#### DATA FOR THIS EXERCISE ####

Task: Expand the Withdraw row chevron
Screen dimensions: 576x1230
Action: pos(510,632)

####
#### DATA FOR THIS EXERCISE ####

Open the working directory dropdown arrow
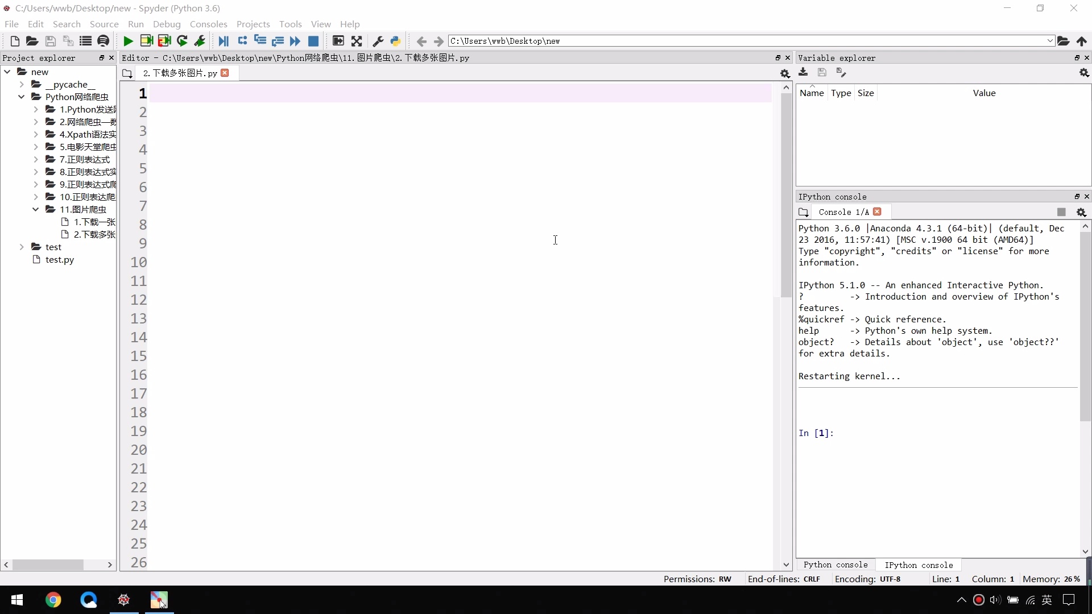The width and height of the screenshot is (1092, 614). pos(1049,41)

####

EXERCISE DETAILS: In the records above, rewrite the lines starting at the line that contains "Task: Expand the Withdraw row chevron" and ending with the line that contains "Action: pos(510,632)". Replace "Withdraw" with "Deposit" and keep everything else the same.

OUTPUT FOR THIS TASK:
Task: Expand the Deposit row chevron
Screen dimensions: 576x1230
Action: pos(510,632)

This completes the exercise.